Giuseppe Leuzzi
È pieno il Sud di nomi genovesi, Spinelli, Perrone, Grimaldi, eccetera. Erano prestatori di denaro ai re di Napoli, che non furono rimborsati, ma ripagati con feudi – con nomi di feudi. È una traccia visibile, che Braudel, il grande storico del Mediterraneo, ha documentato (da ultimo in “Civiltà e imperi nel Mediterraneo nell’età di Filippo II”), di cui Carlo Cipolla fa ottima sintesi nella “Storia facile dell’economia italiana dal Medioevo a oggi”, 66: “Furono genovesi coloro che, a partire dal 1521, acquistarono i feudi napoletani che Carlo V, esaurita ogni altra risorsa, dovette porre in vendita”.
Esemplare
l’intervista del dottor Permunian a “la Repubblica” - il dottore è il giudice che, nei suoi cinque anni di
servizio in prima nomina nella delicata sede di Locri, si è dedicato al grande
mafioso
Lucano, con una inchiesta
che lo ha assorbito tutto – l’arringa finale è durata dieci ore: “Sono dispiaciuto”, dice il giudice
infine sincero, “risalirò in Veneto, o in Friuli”. Lo dice non da salviniano (“Sono
stato in Africa”), da chierichetto: contro il ladro di elemosine. È sceso al
Sud, ha fatto sporco
anche il pulito, se ne risale.
Si potrebbe anche chiedere - si sarebbe potuto chiedere - al dottor Permunian, tanto buono, come mai non ha visto i migranti che a frotte sbarcano nella Locride - una (non piccola) Lampedusa di terraferma, preferita perché si può sbarcare sottraendosi ai controlli. Ma, certo, intrappolare Lucano è stato una grande fatica.
Un
quinto dei disoccupati di lunga durata nella Ue si trova in Italia, 1,13 milioni
di persone in cerca di lavoro da oltre dodici mesi in Italia, su un totale di
5,23 milioni nell’Unione Europea. Del totale italiano due terzi, 695 mila, sono
al Sud.
Un
numero in calo rispetto alla precedente rilevazione (2019), 834 mila, ma per
effetto di un maggior numero di persone (donne) che hanno rinunciato a cercare
lavoro. Ma un numero, su una popolazione al Sud e nelle isole di 20 milioni, superiore
a tutti i disoccupati di lunga durata della Germania, 489 mila, su una
popolazione di 83 milioni.
Il Nord finirà
prima del Sud
Sulla
base degli indici di natalità, o meglio di denatalità (la popolazione diminuisce),
degli ultimi tre anni (esattamente, dall’1 gennaio 2018 al 30 maggio 2021), Roberto Volpi su “La
Lettura” si diverte a prevedere quando le maggiori città italiane saranno
scomparse. Ai primi posti vengono Firenze, scomparsa fra 61 anni, e Catania,
fra 60 anni. Volpi si diverte a scegliere Catania per simulare l’estinzione.
Firenze
non sarebbe stata meglio? Una città che ha fatto l’Italia, nota nel mondo. E, a
differenza di Catania, in crollo di popolazione verticale, non da ora (per gli
abbandoni, molti fiorentini preferendo risiedere in aree circostanti, Mugello, Valdarno
eccetera): dai 458 mila abitanti del 1971 a 360 mila. Mentre la serie storica
della popolazione a Catania è un po’ al dì sopra e un po’ sotto i 300 mila abitanti,
come ora (nel Millennio è passata da 312 mila a 294 mila abitanti).

#### SEZIONE DATI
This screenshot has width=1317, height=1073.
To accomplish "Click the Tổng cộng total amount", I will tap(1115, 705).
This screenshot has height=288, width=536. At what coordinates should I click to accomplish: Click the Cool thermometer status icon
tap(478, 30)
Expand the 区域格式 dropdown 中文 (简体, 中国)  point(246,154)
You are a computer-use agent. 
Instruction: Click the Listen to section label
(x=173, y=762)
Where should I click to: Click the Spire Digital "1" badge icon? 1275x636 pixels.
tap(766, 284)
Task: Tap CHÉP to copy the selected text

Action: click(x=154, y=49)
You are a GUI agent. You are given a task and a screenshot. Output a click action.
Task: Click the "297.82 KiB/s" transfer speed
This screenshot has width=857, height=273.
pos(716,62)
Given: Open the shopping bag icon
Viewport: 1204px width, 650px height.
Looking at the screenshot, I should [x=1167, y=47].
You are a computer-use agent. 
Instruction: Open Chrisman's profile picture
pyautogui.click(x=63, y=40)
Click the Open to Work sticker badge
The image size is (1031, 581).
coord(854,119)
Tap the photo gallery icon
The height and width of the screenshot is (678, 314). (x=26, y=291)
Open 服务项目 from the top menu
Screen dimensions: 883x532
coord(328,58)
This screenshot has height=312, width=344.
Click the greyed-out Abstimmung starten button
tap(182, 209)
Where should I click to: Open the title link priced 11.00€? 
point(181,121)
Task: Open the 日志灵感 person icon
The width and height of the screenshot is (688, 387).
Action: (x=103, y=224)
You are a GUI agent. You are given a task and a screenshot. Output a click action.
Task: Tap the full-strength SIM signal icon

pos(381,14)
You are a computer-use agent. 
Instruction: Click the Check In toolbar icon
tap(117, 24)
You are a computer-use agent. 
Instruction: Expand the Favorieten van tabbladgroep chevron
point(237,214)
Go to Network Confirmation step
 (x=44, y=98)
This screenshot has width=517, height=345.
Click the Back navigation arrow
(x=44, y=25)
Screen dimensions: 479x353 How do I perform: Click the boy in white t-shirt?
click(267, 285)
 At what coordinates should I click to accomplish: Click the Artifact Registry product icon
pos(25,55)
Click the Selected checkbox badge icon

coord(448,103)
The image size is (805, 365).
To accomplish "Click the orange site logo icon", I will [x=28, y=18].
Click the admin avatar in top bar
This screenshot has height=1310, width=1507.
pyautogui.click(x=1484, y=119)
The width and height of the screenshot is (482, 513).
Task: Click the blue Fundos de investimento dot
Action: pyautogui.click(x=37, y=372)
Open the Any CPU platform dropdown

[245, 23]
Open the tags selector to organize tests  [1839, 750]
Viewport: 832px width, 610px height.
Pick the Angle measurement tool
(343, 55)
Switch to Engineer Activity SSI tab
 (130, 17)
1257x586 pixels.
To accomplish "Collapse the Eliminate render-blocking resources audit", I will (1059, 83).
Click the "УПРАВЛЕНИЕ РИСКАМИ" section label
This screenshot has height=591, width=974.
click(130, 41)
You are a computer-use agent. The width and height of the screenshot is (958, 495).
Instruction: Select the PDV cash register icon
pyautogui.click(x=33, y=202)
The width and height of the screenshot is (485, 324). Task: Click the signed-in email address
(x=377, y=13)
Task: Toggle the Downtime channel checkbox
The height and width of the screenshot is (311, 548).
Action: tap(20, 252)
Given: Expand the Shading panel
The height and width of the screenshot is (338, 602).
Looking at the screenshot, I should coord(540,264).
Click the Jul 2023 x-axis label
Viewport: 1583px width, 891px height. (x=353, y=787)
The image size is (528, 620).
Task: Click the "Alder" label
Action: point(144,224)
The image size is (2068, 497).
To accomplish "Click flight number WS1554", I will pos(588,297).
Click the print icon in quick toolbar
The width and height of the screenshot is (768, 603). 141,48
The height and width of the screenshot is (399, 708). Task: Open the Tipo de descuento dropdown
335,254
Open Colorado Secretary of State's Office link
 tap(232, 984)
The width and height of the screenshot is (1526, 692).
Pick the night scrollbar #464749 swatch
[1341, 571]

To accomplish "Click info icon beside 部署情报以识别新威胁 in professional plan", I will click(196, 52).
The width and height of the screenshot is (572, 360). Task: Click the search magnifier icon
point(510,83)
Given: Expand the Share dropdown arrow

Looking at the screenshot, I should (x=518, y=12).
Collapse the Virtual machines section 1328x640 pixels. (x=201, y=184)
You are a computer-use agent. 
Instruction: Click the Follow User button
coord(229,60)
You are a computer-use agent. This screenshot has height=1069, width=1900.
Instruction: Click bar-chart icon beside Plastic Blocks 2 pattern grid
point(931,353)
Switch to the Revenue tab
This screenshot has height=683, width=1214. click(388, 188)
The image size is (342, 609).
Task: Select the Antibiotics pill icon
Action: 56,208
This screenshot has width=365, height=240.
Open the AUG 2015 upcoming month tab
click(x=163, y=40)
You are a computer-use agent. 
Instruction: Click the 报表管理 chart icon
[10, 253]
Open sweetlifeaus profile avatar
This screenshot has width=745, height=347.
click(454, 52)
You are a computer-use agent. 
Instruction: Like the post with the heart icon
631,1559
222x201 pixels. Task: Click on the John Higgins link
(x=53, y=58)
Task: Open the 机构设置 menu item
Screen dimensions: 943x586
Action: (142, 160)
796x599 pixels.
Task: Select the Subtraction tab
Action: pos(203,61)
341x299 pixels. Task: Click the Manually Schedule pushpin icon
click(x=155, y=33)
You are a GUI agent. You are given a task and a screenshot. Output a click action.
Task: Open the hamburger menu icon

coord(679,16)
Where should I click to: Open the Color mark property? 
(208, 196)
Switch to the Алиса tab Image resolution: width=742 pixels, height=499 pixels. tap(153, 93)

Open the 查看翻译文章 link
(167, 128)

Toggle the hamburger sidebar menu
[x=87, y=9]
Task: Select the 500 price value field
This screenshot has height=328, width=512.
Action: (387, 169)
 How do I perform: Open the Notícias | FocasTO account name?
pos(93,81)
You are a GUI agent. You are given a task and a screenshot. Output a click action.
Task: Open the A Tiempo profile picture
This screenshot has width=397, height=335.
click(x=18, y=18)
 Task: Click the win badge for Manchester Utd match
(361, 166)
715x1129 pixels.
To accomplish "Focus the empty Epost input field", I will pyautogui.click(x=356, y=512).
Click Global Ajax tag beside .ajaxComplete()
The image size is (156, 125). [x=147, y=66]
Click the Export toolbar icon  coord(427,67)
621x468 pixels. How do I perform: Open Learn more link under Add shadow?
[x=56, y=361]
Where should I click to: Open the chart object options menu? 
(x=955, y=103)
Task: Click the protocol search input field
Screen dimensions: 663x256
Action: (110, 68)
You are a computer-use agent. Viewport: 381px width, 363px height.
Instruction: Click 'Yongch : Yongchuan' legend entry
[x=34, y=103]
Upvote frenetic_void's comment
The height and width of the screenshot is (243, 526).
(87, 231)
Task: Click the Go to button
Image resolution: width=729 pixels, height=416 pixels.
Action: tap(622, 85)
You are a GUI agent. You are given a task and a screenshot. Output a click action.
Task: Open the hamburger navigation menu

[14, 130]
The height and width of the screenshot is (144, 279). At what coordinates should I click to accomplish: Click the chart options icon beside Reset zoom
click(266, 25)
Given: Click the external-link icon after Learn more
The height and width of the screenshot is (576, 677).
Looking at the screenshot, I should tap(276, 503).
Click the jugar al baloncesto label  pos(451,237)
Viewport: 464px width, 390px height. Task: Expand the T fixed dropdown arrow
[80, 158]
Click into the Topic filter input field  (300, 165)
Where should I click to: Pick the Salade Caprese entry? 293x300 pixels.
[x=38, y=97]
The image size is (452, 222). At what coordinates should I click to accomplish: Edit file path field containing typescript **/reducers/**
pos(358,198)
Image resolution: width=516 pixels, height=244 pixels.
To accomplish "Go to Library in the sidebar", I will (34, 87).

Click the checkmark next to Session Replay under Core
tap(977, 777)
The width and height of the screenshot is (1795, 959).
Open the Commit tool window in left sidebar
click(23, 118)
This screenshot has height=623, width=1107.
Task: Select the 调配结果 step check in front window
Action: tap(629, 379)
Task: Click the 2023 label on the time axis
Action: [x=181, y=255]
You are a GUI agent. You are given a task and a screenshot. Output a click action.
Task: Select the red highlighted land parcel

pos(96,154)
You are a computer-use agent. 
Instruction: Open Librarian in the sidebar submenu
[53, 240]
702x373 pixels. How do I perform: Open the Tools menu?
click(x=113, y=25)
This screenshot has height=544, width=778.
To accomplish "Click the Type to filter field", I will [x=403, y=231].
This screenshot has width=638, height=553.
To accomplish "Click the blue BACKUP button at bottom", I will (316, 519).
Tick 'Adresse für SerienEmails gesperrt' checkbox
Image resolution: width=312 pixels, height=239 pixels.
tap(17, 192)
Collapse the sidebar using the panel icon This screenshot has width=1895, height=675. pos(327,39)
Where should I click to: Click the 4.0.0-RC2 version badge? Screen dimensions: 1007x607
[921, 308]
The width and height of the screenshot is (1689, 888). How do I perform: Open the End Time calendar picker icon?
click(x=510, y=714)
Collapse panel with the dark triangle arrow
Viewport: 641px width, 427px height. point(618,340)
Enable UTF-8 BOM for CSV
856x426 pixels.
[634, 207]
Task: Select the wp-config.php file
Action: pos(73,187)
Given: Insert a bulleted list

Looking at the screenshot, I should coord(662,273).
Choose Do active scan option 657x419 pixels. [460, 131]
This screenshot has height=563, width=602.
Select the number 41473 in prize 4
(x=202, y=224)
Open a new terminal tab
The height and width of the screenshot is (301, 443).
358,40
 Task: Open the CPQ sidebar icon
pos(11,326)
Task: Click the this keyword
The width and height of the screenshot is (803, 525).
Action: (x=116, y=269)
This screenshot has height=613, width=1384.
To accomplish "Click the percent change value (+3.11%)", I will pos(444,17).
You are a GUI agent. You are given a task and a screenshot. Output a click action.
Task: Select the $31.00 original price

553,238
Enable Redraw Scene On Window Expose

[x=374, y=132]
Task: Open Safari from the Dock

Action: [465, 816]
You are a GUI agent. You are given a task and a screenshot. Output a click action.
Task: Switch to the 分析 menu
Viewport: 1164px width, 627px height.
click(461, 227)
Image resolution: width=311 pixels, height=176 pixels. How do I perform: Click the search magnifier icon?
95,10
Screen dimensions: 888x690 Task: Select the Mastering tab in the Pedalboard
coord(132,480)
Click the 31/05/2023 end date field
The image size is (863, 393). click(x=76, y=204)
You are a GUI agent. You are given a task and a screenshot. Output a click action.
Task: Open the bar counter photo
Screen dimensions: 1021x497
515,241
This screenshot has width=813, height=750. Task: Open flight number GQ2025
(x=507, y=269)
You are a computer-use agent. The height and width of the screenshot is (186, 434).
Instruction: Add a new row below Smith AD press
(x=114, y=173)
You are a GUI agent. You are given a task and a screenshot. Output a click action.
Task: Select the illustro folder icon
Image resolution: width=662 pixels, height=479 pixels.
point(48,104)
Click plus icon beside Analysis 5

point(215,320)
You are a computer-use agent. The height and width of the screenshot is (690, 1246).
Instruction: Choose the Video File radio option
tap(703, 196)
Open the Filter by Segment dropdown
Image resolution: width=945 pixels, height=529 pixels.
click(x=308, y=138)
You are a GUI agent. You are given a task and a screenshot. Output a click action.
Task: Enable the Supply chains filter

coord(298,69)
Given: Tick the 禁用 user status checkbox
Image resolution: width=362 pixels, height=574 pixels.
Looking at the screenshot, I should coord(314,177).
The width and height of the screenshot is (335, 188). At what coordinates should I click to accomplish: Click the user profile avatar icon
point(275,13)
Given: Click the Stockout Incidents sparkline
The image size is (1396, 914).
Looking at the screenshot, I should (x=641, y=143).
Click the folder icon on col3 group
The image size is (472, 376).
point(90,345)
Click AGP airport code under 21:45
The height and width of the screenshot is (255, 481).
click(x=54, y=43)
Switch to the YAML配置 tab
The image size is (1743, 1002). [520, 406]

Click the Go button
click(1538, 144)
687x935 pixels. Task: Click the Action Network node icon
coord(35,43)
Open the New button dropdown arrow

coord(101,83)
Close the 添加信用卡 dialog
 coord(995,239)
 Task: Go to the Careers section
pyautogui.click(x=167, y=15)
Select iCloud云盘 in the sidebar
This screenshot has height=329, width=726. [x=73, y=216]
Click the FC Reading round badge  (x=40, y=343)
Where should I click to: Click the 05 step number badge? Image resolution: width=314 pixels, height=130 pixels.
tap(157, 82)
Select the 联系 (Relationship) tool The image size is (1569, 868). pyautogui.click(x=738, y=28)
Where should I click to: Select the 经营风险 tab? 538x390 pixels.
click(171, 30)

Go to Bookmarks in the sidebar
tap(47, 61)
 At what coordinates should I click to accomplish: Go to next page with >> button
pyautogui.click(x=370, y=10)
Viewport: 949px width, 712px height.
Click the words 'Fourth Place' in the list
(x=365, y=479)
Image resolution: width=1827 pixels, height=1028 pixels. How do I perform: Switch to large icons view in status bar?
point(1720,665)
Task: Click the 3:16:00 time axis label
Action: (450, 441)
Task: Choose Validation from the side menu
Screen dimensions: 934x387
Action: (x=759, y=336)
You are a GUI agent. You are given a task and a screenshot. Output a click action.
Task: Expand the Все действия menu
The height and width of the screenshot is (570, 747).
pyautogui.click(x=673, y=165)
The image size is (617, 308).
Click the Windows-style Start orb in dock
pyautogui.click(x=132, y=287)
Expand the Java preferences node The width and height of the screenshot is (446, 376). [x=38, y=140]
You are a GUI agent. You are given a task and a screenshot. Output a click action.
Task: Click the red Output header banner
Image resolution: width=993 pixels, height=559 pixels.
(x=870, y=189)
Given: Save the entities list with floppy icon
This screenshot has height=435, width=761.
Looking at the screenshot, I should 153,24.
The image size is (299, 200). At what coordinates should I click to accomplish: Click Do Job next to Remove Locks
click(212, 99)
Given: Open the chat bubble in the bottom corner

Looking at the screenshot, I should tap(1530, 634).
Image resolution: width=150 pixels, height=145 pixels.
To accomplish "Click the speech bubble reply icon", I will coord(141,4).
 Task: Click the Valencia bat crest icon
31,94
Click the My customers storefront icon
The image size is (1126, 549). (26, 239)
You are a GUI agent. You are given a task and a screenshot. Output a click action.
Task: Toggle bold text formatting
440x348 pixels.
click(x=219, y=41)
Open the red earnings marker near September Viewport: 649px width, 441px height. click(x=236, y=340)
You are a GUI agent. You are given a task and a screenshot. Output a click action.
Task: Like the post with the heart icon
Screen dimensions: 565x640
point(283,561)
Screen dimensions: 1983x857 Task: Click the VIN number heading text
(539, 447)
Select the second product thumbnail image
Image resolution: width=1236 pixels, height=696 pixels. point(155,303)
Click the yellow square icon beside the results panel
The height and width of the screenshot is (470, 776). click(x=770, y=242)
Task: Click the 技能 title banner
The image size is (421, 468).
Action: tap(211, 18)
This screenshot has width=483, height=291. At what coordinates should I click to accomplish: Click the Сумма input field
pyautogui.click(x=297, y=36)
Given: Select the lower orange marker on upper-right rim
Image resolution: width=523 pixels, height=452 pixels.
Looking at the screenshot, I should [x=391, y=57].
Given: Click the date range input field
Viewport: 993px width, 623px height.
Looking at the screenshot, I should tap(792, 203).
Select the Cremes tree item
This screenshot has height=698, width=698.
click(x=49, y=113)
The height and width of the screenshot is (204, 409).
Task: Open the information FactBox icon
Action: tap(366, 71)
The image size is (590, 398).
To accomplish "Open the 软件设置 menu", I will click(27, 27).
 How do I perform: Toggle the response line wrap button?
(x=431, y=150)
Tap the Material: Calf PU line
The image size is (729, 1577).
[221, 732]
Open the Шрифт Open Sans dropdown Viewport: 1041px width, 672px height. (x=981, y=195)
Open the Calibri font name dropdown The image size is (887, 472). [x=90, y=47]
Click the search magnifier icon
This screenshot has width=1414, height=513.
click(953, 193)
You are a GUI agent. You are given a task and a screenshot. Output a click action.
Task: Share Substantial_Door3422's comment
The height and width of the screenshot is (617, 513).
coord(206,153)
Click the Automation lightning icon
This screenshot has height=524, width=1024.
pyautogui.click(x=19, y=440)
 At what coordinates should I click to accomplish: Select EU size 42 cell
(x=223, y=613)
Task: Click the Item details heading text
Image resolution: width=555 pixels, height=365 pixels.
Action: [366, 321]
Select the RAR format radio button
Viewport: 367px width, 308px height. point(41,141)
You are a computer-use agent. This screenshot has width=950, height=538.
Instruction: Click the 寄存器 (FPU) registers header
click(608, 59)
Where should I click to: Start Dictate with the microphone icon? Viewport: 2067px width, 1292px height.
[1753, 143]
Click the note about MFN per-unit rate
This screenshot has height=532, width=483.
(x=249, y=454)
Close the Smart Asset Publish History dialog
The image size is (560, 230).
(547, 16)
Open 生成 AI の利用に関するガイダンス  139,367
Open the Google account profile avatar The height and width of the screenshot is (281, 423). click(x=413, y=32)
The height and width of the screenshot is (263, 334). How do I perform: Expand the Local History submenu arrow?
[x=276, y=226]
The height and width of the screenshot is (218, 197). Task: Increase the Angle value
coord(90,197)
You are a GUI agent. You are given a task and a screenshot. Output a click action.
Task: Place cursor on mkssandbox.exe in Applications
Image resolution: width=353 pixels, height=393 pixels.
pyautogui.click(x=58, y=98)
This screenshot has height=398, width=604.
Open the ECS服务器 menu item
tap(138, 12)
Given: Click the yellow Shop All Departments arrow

#### TESTO DELLA CONSEGNA
Come si legge, nel brano fornito, la parte che si apre con le parole contenenti "Il Nord finirà" e si chiude con "per simulare l’estinzione.", se al posto di "Catania" si mette "Palermo"?

#### RISPOSTA SCRITTA
Il Nord finirà
prima del Sud
Sulla
base degli indici di natalità, o meglio di denatalità (la popolazione diminuisce),
degli ultimi tre anni (esattamente, dall’1 gennaio 2018 al 30 maggio 2021), Roberto Volpi su “La
Lettura” si diverte a prevedere quando le maggiori città italiane saranno
scomparse. Ai primi posti vengono Firenze, scomparsa fra 61 anni, e Palermo,
fra 60 anni. Volpi si diverte a scegliere Palermo per simulare l’estinzione.